● **DIRECTIONS**
Which lines of the records hold the string "homepage"? Report only how many of them there are.

● **RECORDS FOR THE TASK**
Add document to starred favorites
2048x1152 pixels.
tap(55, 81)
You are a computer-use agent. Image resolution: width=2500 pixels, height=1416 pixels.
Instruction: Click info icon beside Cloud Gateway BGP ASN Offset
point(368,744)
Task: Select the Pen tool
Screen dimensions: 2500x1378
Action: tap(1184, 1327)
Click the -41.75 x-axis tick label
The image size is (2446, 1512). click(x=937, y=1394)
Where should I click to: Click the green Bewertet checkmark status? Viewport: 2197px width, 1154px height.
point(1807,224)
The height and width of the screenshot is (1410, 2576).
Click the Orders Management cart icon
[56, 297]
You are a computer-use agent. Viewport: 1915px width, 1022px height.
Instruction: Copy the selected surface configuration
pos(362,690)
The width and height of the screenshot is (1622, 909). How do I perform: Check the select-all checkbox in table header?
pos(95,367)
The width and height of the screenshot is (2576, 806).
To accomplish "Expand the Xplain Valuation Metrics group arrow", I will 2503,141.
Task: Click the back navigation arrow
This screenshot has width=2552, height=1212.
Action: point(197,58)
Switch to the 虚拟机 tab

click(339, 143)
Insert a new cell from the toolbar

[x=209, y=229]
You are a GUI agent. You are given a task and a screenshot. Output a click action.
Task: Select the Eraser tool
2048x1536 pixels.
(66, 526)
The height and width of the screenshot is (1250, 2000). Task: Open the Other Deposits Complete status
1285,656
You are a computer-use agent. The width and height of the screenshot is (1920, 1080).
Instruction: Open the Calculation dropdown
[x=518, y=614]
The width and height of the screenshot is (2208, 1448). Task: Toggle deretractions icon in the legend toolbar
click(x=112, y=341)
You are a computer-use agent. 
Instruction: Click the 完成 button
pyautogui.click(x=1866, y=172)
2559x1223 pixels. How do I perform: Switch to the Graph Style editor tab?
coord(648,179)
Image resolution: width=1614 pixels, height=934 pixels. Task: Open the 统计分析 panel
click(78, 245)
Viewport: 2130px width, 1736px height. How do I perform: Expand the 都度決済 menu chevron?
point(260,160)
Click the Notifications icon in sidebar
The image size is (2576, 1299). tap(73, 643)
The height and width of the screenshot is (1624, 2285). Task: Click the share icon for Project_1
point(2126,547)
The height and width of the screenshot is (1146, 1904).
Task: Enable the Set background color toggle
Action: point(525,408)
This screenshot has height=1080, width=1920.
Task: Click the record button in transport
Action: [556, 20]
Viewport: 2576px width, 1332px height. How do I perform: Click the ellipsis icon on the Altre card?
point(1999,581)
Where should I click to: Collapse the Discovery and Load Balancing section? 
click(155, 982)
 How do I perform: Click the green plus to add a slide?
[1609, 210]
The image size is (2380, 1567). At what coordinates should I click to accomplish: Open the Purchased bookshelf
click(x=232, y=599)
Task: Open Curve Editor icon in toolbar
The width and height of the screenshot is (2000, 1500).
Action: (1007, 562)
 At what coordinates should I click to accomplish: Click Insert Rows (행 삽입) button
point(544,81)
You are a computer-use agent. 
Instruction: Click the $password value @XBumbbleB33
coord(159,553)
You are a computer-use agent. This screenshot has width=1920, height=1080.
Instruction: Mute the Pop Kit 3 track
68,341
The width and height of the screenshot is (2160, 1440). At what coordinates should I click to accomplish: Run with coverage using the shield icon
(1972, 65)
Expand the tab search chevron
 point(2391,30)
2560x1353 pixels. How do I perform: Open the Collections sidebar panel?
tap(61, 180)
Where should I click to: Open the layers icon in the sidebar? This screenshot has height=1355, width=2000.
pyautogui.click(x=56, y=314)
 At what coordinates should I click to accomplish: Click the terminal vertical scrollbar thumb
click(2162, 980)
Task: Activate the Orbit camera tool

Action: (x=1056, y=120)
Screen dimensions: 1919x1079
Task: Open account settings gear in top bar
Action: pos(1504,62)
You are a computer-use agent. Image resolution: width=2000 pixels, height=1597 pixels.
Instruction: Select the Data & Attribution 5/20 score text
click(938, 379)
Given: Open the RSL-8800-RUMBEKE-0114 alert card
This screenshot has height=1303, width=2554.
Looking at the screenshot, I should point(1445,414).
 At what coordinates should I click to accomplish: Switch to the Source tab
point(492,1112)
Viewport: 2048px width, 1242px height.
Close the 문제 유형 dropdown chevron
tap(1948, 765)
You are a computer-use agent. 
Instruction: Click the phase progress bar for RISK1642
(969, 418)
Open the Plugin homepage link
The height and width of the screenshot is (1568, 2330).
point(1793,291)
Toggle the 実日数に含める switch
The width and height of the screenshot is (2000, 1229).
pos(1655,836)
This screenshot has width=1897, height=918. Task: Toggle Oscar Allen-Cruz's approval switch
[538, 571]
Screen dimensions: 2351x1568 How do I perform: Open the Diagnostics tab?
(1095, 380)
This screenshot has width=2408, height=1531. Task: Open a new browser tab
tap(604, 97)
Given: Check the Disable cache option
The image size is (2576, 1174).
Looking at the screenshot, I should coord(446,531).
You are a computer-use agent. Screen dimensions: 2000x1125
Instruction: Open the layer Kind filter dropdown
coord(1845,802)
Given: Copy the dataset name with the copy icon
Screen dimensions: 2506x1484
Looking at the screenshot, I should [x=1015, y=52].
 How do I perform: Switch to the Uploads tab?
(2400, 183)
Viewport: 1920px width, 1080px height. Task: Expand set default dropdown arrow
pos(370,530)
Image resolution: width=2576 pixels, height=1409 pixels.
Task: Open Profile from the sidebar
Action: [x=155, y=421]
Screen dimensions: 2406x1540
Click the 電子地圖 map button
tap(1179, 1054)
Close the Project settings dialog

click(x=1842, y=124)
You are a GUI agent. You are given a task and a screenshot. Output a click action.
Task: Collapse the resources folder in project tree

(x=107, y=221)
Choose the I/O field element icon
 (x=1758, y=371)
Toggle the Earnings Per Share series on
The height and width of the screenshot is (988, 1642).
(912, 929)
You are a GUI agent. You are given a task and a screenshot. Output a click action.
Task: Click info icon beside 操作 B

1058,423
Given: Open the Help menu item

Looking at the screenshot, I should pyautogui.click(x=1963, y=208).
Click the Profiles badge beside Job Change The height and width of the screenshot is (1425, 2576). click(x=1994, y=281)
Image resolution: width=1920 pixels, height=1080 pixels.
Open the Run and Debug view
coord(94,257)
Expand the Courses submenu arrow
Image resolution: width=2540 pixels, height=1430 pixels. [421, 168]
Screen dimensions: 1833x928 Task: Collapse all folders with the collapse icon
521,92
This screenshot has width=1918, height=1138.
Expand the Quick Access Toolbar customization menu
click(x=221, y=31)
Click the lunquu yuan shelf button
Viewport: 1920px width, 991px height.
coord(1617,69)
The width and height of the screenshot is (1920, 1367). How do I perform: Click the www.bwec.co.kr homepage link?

● **WRITTEN ANSWER**
2